Text excerpt -

Significance of prediction of the dorsal landmark using three-dimensional computed tomography during laparoscopic lymph node dissection along the proximal splenic artery in gastric cancer.

OBJECTIVES: Dissection of the No. 11p lymph nodes is technically challenging because of variations in anatomical landmarks. This study aimed to determine the accuracy and efficacy of predicting the dorsal landmark of No. 11p lymph node using three-dimensional computed tomography simulation.
METHODS: Laparoscopic gastrectomy with No. 11p lymph node dissection with preoperative simulation using three-dimensional computed tomography was performed in 24 patients at our institution from October 2016 to May 2018. Initially, preoperative three-dimensional computed tomography findings with operative videos in these 24 patients were compared. The dorsal landmark was defined as an anatomical structure behind the splenic artery on preoperative three-dimensional computed tomography and operative videos. The dorsal landmark of No. 11p lymph node was divided into four types: (1) splenic vein type, (2) splenic vein and pancreas type, (3) pancreas type, and (4) unclear type. Then, to investigate the efficacy of three-dimensional computed tomography, we compared the clinical and pathological features and surgical outcomes of nine patients who underwent preoperative three-dimensional computed tomography simulation (three-dimensional computed tomography group) and 23 patients who did not undergo three-dimensional computed tomography simulation from August 2014 to September 2016 (non-three-dimensional computed tomography group). All procedures were performed by one surgeon certified by the Endoscopic Surgical Skill Qualification System in Japan.
RESULTS: The concordance rate between three-dimensional computed tomography and operative videos of the dorsal landmark using three-dimensional computed tomography was 79% (19/24). The operative time of No. 11p lymph node dissection was significantly shorter in the three-dimensional computed tomography group than in the non-three-dimensional computed tomography group (7.7 versus 15.8 min, P = 0.044).
CONCLUSION: The accuracy of predicting the dorsal landmark of No. 11p lymph node using three-dimensional computed tomography was extremely high. Preoperative simulation with three-dimensional computed tomography was useful in shortening the operative time of No. 11p lymph node dissection.

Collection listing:

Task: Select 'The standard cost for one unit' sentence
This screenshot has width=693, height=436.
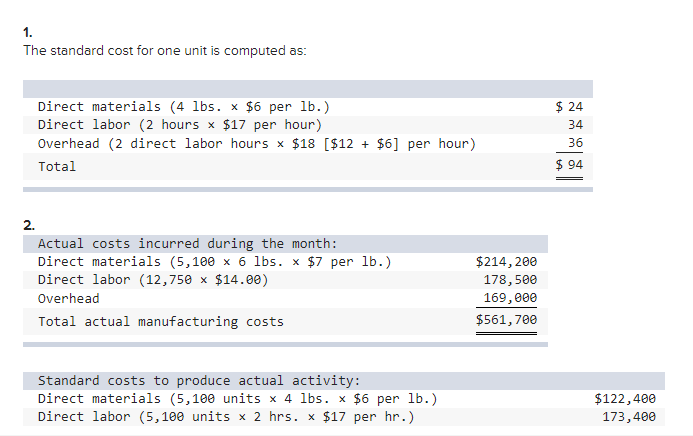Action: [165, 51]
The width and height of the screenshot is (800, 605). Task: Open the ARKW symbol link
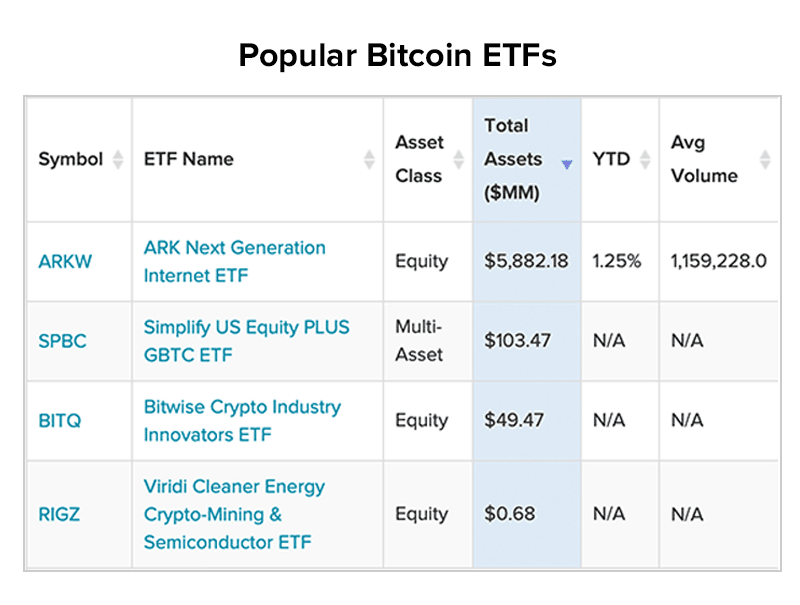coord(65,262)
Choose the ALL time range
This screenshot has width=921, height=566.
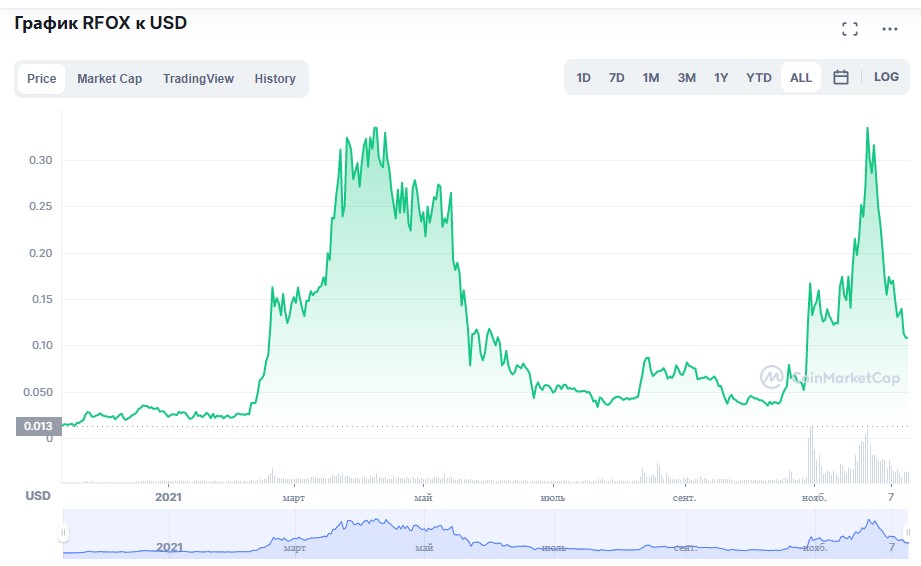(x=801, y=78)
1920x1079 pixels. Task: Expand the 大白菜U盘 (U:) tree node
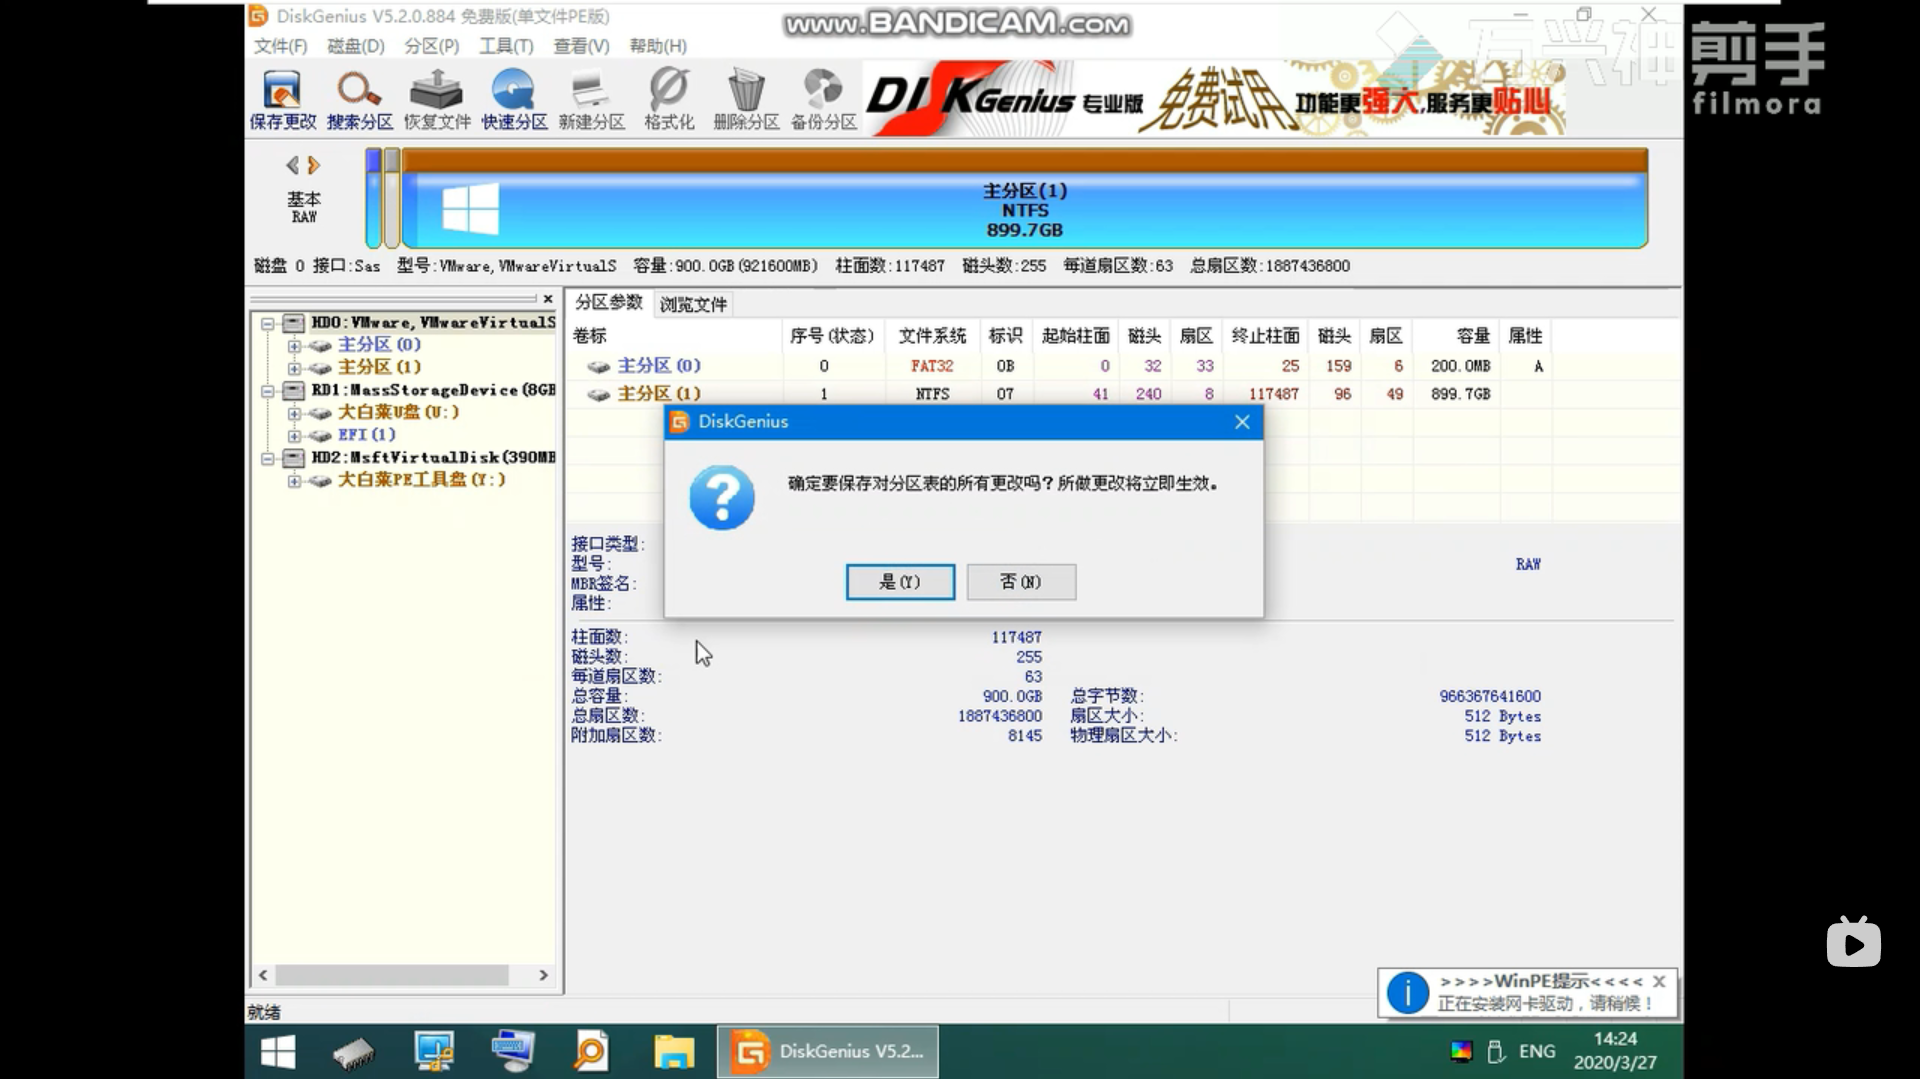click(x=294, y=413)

Exercises to complete -
1. Answer these questions about the text on No. 11p lymph node dissection:
(a) In how many patients was laparoscopic gastrectomy with preoperative three-dimensional computed tomography simulation performed from October 2016 to May 2018?
(b) Into how many types was the dorsal landmark of No. 11p lymph node divided?
(c) What was the concordance rate between three-dimensional computed tomography and operative videos?
2. Change the text on No. 11p lymph node dissection from "RESULTS: The concordance" up to and including "lymph node dissection.", replacing "operative time" with "procedure time" everywhere it appears.

Task solutions -
1.
(a) 24 patients.
(b) Four types.
(c) 79% (19/24).

2.
RESULTS: The concordance rate between three-dimensional computed tomography and operative videos of the dorsal landmark using three-dimensional computed tomography was 79% (19/24). The procedure time of No. 11p lymph node dissection was significantly shorter in the three-dimensional computed tomography group than in the non-three-dimensional computed tomography group (7.7 versus 15.8 min, P = 0.044).
CONCLUSION: The accuracy of predicting the dorsal landmark of No. 11p lymph node using three-dimensional computed tomography was extremely high. Preoperative simulation with three-dimensional computed tomography was useful in shortening the procedure time of No. 11p lymph node dissection.